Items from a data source
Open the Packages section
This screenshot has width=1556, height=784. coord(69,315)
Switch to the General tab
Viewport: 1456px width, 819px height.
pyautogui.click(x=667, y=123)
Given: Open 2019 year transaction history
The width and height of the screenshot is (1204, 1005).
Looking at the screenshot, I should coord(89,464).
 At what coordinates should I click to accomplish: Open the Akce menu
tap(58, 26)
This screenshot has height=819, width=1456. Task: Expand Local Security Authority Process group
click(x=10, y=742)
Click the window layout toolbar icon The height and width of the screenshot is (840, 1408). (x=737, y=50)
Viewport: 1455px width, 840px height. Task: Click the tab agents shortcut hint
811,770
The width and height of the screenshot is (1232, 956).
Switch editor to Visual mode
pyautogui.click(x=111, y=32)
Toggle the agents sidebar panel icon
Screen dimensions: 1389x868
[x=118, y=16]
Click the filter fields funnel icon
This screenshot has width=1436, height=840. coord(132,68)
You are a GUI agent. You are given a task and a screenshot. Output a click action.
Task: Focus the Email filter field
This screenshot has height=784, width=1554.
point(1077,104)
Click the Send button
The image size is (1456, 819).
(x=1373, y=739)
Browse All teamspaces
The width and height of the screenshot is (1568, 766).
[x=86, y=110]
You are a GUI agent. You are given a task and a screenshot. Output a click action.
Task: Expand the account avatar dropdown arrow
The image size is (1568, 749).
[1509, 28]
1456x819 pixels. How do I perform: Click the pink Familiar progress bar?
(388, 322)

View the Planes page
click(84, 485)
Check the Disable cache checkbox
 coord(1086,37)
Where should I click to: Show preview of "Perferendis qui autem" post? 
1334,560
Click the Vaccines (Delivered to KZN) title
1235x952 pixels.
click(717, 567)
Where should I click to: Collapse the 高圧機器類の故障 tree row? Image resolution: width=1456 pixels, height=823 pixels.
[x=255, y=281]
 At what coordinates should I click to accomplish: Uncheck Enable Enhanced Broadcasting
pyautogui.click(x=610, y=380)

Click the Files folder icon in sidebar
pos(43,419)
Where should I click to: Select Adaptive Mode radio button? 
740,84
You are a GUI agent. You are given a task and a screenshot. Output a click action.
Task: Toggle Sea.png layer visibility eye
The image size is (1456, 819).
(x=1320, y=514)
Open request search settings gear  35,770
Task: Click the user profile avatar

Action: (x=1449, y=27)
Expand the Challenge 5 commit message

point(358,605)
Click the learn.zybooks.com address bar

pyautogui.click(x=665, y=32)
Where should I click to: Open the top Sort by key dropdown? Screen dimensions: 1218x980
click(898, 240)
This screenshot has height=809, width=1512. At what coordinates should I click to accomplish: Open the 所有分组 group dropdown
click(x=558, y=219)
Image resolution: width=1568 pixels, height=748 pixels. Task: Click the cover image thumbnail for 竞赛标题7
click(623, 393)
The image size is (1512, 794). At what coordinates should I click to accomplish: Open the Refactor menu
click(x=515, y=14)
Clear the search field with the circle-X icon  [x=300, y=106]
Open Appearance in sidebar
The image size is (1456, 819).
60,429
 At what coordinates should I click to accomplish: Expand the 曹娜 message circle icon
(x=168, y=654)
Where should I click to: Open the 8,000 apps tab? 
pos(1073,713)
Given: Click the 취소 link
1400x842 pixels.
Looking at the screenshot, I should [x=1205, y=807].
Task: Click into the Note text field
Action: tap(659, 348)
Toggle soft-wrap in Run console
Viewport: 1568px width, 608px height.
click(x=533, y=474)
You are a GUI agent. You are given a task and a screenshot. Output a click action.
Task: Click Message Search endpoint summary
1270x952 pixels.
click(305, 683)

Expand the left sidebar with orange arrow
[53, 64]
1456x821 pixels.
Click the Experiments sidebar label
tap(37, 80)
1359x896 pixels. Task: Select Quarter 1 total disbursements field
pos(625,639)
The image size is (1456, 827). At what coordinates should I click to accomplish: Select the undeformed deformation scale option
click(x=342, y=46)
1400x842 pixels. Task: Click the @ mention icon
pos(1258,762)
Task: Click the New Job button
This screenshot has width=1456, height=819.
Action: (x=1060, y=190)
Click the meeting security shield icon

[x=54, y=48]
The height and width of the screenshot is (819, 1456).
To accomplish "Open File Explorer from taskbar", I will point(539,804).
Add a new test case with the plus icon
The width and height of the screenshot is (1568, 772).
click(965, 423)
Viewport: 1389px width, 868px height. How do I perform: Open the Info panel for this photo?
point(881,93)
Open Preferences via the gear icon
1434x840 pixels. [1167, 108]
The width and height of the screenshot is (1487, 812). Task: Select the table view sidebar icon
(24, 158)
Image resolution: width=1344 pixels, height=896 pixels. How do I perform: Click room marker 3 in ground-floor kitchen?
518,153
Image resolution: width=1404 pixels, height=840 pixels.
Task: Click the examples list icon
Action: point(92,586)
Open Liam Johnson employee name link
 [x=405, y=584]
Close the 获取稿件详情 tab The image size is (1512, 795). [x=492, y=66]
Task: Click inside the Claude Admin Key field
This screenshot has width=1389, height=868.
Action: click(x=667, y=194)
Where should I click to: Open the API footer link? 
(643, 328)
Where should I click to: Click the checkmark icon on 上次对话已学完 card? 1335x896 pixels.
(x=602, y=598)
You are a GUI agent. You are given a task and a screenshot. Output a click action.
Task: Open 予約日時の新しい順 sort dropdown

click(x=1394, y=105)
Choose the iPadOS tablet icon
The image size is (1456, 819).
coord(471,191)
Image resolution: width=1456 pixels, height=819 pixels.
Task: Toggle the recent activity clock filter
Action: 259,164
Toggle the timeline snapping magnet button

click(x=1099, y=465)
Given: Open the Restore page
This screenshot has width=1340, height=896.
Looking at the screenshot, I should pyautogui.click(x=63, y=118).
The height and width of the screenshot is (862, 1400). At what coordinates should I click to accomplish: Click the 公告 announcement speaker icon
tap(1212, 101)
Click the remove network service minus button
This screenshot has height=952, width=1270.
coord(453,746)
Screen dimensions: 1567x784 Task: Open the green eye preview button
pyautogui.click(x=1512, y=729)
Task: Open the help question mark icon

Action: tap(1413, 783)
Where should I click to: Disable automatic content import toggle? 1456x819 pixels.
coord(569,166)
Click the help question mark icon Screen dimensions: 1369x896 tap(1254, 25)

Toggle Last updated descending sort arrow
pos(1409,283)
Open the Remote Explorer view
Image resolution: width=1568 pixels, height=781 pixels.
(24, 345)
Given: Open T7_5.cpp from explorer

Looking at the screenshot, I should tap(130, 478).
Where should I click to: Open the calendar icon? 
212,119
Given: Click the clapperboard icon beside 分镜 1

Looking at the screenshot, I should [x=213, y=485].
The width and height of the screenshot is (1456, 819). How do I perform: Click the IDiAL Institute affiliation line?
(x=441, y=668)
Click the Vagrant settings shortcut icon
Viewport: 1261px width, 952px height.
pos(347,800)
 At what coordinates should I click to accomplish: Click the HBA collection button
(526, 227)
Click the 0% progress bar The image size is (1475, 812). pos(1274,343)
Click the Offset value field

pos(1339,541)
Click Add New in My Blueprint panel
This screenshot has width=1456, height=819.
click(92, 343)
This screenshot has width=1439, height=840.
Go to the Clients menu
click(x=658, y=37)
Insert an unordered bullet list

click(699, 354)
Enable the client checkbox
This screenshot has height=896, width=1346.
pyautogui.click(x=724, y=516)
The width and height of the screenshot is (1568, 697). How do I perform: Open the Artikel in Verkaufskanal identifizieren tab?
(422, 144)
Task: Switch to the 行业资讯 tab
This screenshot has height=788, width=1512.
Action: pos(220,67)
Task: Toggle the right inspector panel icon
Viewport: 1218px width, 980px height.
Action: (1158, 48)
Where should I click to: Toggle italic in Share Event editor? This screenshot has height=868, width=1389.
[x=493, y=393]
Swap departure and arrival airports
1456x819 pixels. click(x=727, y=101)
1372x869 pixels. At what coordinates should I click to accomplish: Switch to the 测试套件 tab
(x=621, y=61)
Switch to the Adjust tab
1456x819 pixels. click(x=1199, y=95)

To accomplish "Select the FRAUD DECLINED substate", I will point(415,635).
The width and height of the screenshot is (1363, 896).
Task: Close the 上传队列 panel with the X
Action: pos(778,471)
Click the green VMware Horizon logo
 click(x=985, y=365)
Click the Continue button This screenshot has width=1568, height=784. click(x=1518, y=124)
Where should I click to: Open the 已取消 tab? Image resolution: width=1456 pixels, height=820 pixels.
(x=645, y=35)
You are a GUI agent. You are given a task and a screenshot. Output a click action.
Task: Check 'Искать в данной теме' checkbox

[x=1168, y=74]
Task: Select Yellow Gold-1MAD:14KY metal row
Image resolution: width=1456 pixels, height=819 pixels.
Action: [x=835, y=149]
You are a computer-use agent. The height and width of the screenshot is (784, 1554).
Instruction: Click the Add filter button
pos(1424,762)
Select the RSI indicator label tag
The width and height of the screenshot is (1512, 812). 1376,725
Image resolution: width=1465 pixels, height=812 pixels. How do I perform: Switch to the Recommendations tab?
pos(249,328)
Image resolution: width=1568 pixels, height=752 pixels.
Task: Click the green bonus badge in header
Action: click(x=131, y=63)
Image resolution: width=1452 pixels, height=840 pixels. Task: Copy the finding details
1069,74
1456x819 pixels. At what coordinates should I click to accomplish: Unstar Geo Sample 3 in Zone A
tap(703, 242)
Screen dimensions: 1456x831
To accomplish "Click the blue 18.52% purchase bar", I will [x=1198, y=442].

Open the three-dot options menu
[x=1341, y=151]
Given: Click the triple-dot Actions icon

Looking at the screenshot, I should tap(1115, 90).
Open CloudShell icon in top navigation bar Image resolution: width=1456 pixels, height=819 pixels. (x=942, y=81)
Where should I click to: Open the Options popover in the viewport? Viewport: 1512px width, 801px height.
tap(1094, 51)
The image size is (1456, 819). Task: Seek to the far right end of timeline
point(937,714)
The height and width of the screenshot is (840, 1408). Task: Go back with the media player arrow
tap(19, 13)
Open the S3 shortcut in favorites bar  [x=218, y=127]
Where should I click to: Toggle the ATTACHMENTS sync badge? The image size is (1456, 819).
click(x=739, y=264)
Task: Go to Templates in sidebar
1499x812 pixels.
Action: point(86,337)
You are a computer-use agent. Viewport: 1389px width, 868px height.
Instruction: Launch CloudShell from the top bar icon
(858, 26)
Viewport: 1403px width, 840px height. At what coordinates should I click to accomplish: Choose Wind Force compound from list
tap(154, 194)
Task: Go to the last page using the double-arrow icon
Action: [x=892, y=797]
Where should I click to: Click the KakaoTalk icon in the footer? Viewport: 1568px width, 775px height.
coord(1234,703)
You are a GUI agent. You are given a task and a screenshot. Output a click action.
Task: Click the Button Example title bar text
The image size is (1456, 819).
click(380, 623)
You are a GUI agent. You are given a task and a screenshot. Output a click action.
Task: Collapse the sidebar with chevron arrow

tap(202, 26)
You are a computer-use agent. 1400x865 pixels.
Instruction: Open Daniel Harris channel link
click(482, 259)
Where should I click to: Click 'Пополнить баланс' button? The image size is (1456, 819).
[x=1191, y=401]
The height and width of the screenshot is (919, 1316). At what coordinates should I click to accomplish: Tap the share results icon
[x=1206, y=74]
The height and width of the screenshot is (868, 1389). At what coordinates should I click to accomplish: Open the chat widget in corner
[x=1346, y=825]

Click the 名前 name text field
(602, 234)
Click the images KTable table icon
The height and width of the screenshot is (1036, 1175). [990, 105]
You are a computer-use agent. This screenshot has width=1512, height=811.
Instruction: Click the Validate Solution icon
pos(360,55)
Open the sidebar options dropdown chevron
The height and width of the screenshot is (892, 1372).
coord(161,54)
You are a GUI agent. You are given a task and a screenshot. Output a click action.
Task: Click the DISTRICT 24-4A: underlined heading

* REQUIRED WORK: Give back the records above exactly, limited to the lines between the one holding "This screenshot has width=1439, height=840." and the one holding "You are a computer-use agent. The", inclusive.

* PROBLEM SOLUTION:
This screenshot has width=1439, height=840.
Go to the Clients menu
click(x=658, y=37)
Insert an unordered bullet list

click(699, 354)
Enable the client checkbox
This screenshot has height=896, width=1346.
pyautogui.click(x=724, y=516)
The width and height of the screenshot is (1568, 697). How do I perform: Open the Artikel in Verkaufskanal identifizieren tab?
(422, 144)
Task: Switch to the 行业资讯 tab
This screenshot has height=788, width=1512.
Action: pos(220,67)
Task: Toggle the right inspector panel icon
Viewport: 1218px width, 980px height.
Action: (1158, 48)
Where should I click to: Toggle italic in Share Event editor? This screenshot has height=868, width=1389.
[x=493, y=393]
Swap departure and arrival airports
1456x819 pixels. click(x=727, y=101)
1372x869 pixels. At what coordinates should I click to accomplish: Switch to the 测试套件 tab
(x=621, y=61)
Switch to the Adjust tab
1456x819 pixels. click(x=1199, y=95)

To accomplish "Select the FRAUD DECLINED substate", I will point(415,635).
The width and height of the screenshot is (1363, 896).
Task: Close the 上传队列 panel with the X
Action: pos(778,471)
Click the green VMware Horizon logo
 click(x=985, y=365)
Click the Continue button This screenshot has width=1568, height=784. click(x=1518, y=124)
Where should I click to: Open the 已取消 tab? Image resolution: width=1456 pixels, height=820 pixels.
(x=645, y=35)
You are a GUI agent. You are given a task and a screenshot. Output a click action.
Task: Check 'Искать в данной теме' checkbox

[x=1168, y=74]
Task: Select Yellow Gold-1MAD:14KY metal row
Image resolution: width=1456 pixels, height=819 pixels.
Action: [x=835, y=149]
You are a computer-use agent. The height and width of the screenshot is (784, 1554).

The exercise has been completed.